Michael Williams, treasurer of Colton, Calif., outlined his grueling efforts in November 1988, when he first took office, to trace city funds that had been invested 10 months earlier through investment adviser Denman & Co.

The firm was headed by Mr. Wymer, who was indicted this winter on criminal fraud charges in connection with the loss of $100 million he invested for 60 municipalities nationwide through Denman and a subsequent firm, Institutional Treasury Management.

Mr. Williams told the House Energy and Commerce Committee's subcommittee on telecommunications and finance that much greater oversight is required for advisory firms that engage in "high-risk" activities for clients, such as advisers that handle discretionary accounts and have custody of client's funds.

A government Finance Officers Association panel is expected to issue guidelines this year on how to deal with investment advisers that will urge municipalities to keep bond proceeds and other extra funds under constant control of a bank custodian.

Members of the House finance panel, chaired by Rep. Edward Markey, D-Mass., have introduced legislation that would require advisers to pay annual fees for the first time. The bill also calls for substantially beefing up the Securities and Exchange Commission's inspection staff for investment advisers.

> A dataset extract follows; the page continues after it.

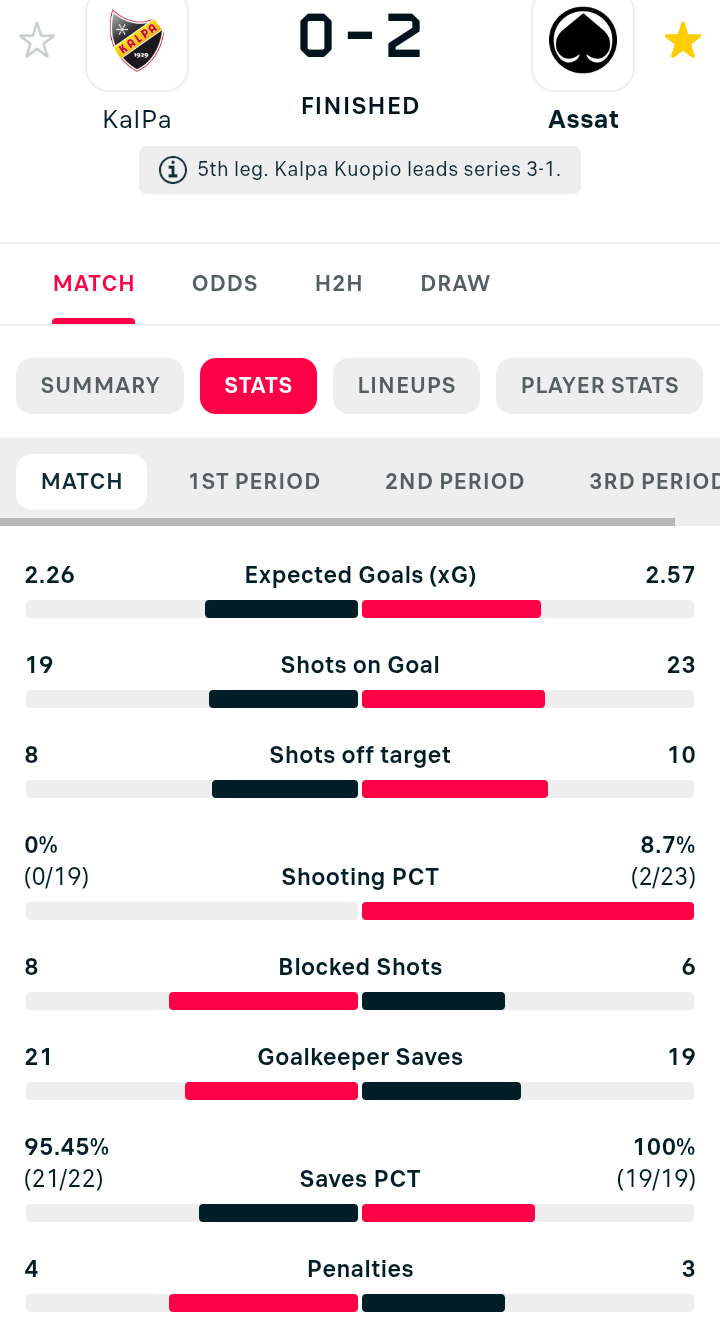Click the series info icon
The image size is (720, 1323).
[173, 170]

Rep. Markey said Institute Treasury Management's activities resulted in millions in losses for numerous small towns, counties, and government pension plans in Iowa, California, and Colorado. "Access to money [by financial advisers], the veneer of government approval, and no realistic risk of detection is a truly combustible mixture," he said. "And it was not just the ignorant and unsophisticated that got burned."

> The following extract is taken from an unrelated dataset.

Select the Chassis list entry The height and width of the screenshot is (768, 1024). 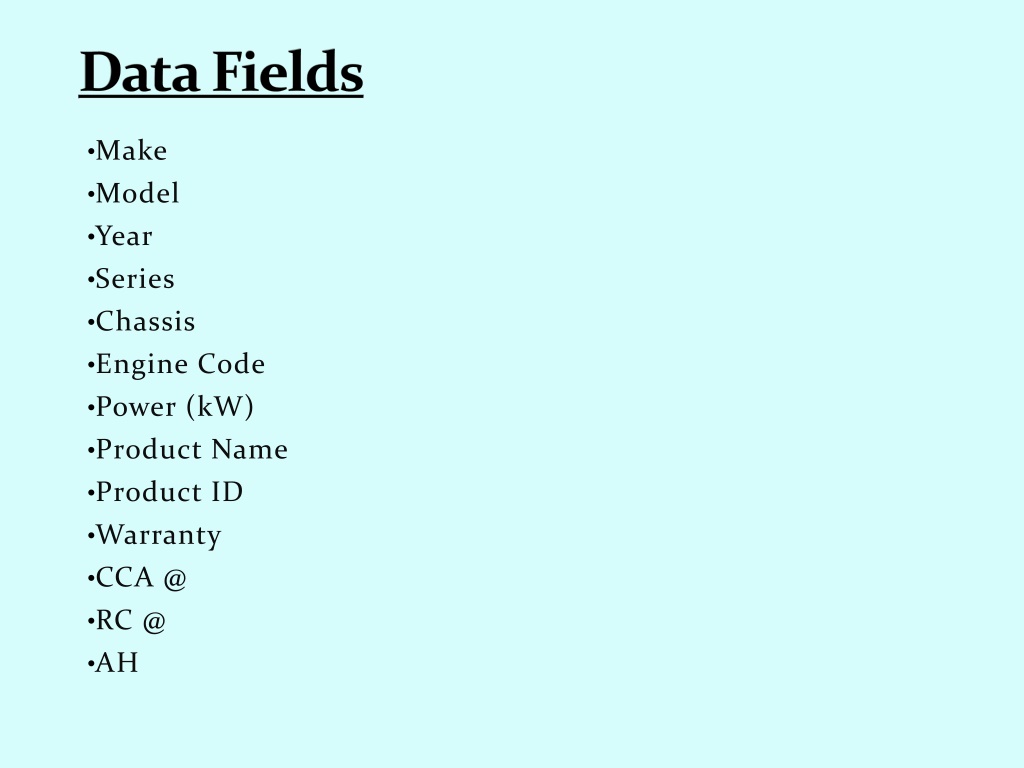141,321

Scott Harshbarger, Massachusetts's attorney general, told the panel that when his office gets involved in cases, it is often "at the end of the line, when the damage to victims has already been inflicted and the likelihood of making the victim whole again is greatly diminished."

Mr. Harshbarger urged the subcommittee to mandate that state laws governing financial advisers be no less stringent than the federal legislation. "This would promote a uniform floor of consumer protection all over the country," he said.

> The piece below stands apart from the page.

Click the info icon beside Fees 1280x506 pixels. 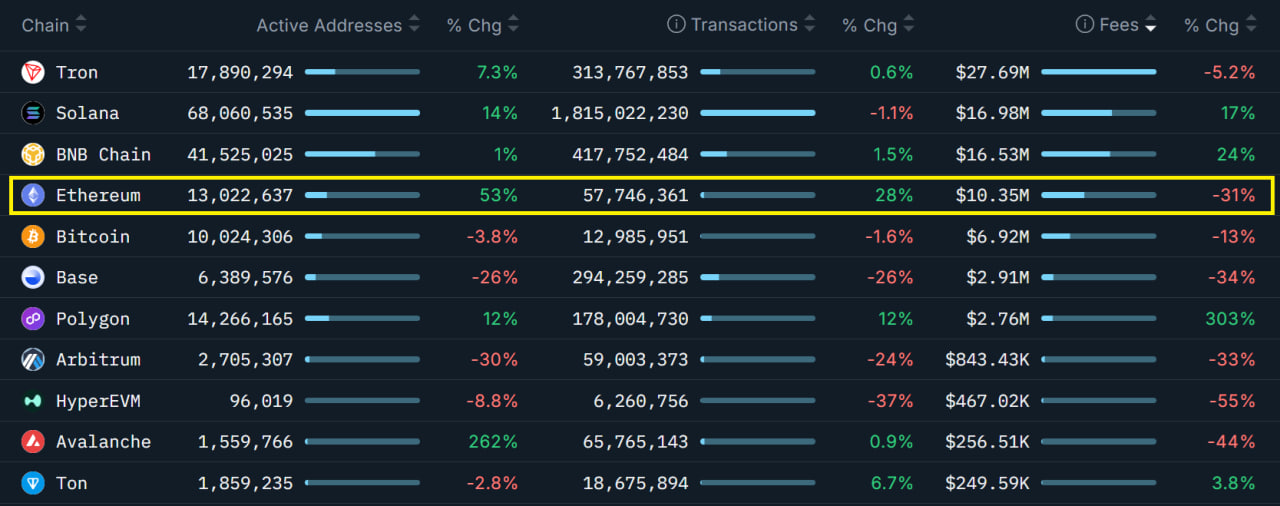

The subcommittee is expected to act on the measure in the next few weeks.

In a related move, the National Association of Independent Financial Advisors, whose members do not have to register with the SEC as financial advisers, is surveying its members to determine if they are engaging in activities that could trigger a registration requirement.

The move comes after SEC Commissioner Richard Roberts said he is concerned that some independent advisers are counseling municipalities not only how to put together bond deals, but how to invest idle bond proceeds. He said he became worried after one such adviser recently received a pledge from the SEC staff that the agency would not recommended enforcement action against the firm if it did not register.

"There is a very modest amount of participation in the investment of bond and note proceeds," said J. Chester Johnson, a former president of the independent advisers group. "But where it does exist, it's also against the backdrop of state laws that limit what [funds] can be invested in. We're of the opinion that there is no demonstration of any" need for additional regulation, he said.

Officials in the SEC investment management division have indicated that independents that advise clients about investing bond proceeds may be less likely to win registration exemptions in the future.